Savoldi jr: "Lang? Frecciata a Conte detta in Olanda forse ha inciso"
Gianluca Savoldi, ex attaccante del Napoli, è intervenuto su Radio Tutto Napoli, prima radio tematica sul Napoli, che puoi ascoltare/vedere qui sul sito, in auto col DAB Campania o sulle app gratuite (scarica qui per Iphone o qui per Android).
"Giudizio su Giovane? Sicuramente ha fatto una prima parte di campionato molto importante. È un giocatore che ha suscitato interesse da tutta Europa, perché ha fatto davvero cose formidabili. Come sempre, però, bisogna capire la risposta di un giocatore quando arriva in una piazza importante. È un conto giocare a Verona con l’obiettivo della salvezza – e non lo dico per sminuire Verona – ed è un altro venire a Napoli. Qui dovrà dimostrare di saper stare in un gruppo che si gioca scudetto ed Europa, sotto la guida di un allenatore che è un vero martello. Questo sarà il vero banco di prova".
Lucca? Problema ambientale. Parliamo anche dell’aspetto relazionale con l’allenatore, e non intendo il rapporto personale fuori dal campo, ma quel feeling che permette al tecnico di tirare fuori qualcosa in più dal giocatore. Allenatori come Gasperini o Conte hanno questa capacità: riescono a tenere alta l’attenzione e a pretendere il massimo. Però per farlo devono entrare nella testa del calciatore. Probabilmente con Luca questa relazione non si è creata, anche per una questione di caratteristiche tecniche. Non è solo una questione di volontà, ma di come si riesce a dare quello che l’allenatore chiede. A tutto questo va aggiunta la pressione di Napoli, che è enorme. La partecipazione della città è tra le più grandi al mondo: è bellissimo, ma è anche difficilissimo da sostenere se non hai le spalle larghe".

• _DA SVOLGERE_:
a) Nel brano su Savoldi, a quale radio ha rilasciato le sue dichiarazioni Gianluca Savoldi?
b) Prosegui il brano su Savoldi dal punto in cui si interrompe.
Le righe sono materiale a sé, indipendente dal brano su Savoldi.

• _DATI FORNITI_:
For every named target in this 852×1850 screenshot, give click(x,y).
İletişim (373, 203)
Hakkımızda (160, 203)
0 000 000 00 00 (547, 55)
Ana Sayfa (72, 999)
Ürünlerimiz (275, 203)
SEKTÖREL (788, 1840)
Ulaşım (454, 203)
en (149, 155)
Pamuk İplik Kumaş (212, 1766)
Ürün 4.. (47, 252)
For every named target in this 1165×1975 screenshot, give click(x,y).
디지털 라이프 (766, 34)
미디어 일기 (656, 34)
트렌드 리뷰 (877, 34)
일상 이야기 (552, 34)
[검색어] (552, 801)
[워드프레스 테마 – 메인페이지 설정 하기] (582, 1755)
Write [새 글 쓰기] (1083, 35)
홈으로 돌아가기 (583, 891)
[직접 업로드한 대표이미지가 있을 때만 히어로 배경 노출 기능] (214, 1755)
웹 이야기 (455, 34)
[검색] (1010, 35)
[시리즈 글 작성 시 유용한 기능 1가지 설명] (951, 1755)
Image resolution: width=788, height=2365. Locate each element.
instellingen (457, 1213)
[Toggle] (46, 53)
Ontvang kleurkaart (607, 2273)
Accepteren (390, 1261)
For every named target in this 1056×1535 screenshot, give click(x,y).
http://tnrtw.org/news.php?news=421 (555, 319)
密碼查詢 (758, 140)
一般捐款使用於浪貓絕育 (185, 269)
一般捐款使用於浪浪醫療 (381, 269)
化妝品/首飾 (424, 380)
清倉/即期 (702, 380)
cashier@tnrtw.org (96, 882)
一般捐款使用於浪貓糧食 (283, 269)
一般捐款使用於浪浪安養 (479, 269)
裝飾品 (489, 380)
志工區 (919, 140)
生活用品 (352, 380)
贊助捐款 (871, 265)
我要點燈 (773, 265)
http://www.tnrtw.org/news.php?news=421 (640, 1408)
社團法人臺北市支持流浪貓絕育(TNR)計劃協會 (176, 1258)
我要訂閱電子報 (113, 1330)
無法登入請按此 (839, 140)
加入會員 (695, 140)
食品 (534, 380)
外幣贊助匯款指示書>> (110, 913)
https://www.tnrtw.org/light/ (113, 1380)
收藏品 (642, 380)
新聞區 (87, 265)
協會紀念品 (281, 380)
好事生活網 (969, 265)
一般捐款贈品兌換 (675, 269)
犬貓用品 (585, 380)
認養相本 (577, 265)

• _RISPOSTE NUMERATE_:
a) A Radio Tutto Napoli.

b)
Lang, a mio avviso, malissimo non aveva fatto, però è partito immediatamente. Questo significa che con Conte non c’era legame, non c’era connessione. Ricordo anche alcune sue dichiarazioni un po’ fuori posto, come quella rilasciata ai colleghi olandesi dopo PSV–Napoli, quando disse di non aver mai parlato con Conte riguardo al poco spazio. Poi col web tutto gira e arriva. Questo fa capire che il rapporto non era rose e fiori. Mi dispiace perché è un giocatore che mi piace molto e in alcuni momenti aveva fatto vedere qualità importanti. Detto questo, parlando con colleghi, qualcuno sostiene che non sia una grande perdita per il Napoli, anche perché giocava poco. Il vero giudizio andrà fatto in base a chi arriverà al suo posto. Se arriva un grande esterno sinistro, allora si potrà dire che il Napoli ha fatto bene. I nomi che circolano sono importanti, da Sterling a Boga. È chiaro però che la rapidità con cui Lang e Luca sono stati ceduti, anche con una panchina corta, indica che non rientravano più nei piani di Conte".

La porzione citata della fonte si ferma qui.